Ty for this and also regularly explaining how socialism and democracy are more compatible then most Americans have been taught(mostly through fear)
“Mccarthyism” and “The Red Scare” make sure of that sadly.
@@AmosArtmaster exactly and that’s just the giant tip of the iceberg. They made any economic system besides capitalism synonymous with dictatorship and theocracy in the minds of most Americans
In fact, the collapse of the socialist bloc proved that socialism must be democratic in order to exist, and that the people must actively participate in political decision-making, because otherwise, if governance is delegated to an "elite" of any kind, then socialism is doomed. The universal responsibility to participate in politics under socialism is actually pretty self-evident even from the basics of Marxist-Leninist ideas, which basically outline a communist society as a collective of equal free people that team up for mutual benefit.
Socialism is democratic by the very definition. USSR was not socialist, but rather state capitalist. Instead of a few billionaires controling the economy, you had a few party members doing it.
@@n6rt9s that's not true. State capitalism is when most or all means of production are owned by the government, but at the same time the mode of production is capitalist - with exploitation, labor market, extraction of surplus value, profit as the main goal of the economy, and a few filthy rich bourgeois as the ruling class.

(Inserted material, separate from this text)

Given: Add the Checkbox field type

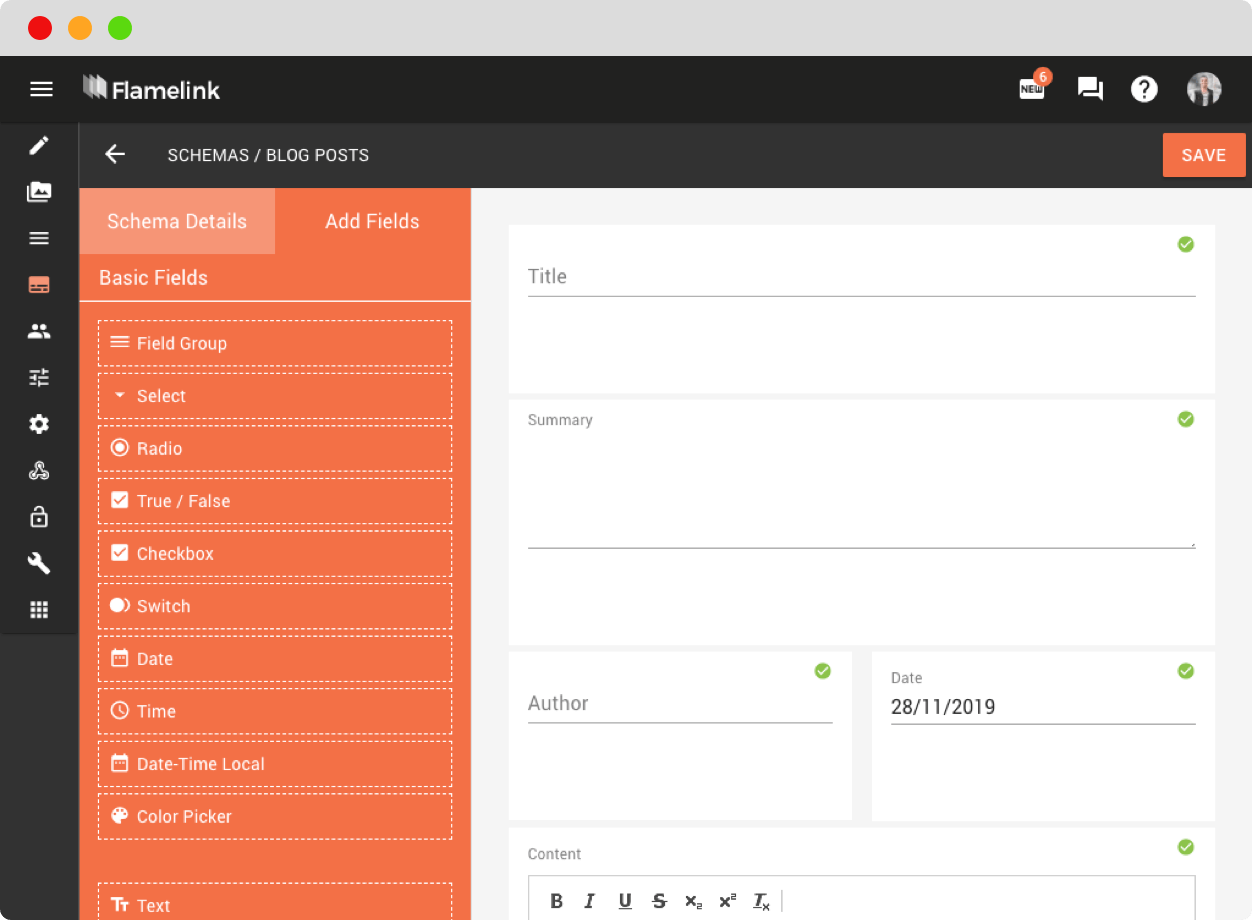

The USSR did have a progressing problem with democracy after the war, which ultimately lead to its destruction, but it was certainly not a capitalist country, since it lacked the most crucial elements of capitalism - there was no labor market (employment and an adequate salary was guaranteed by constitution), the industry wasn't working to generate profit but rather to produce stuff according to plan, and the ruling bureaucrats didn't privatize surplus value generated by the industry. Yeah, sure, those guys in the end turned into traitors and formed the new class of bourgeoisie, however while the USSR was still standing, ruling bureaucrats were only hired managers who worked for a relatively modest salary. Brezhnev didn't own a 500-foot yacht, and Gorbachev didn't have a palace with a golden toilet in it, like modern oligarchs do. It was socialism, even if it had large flaws and failed in the end.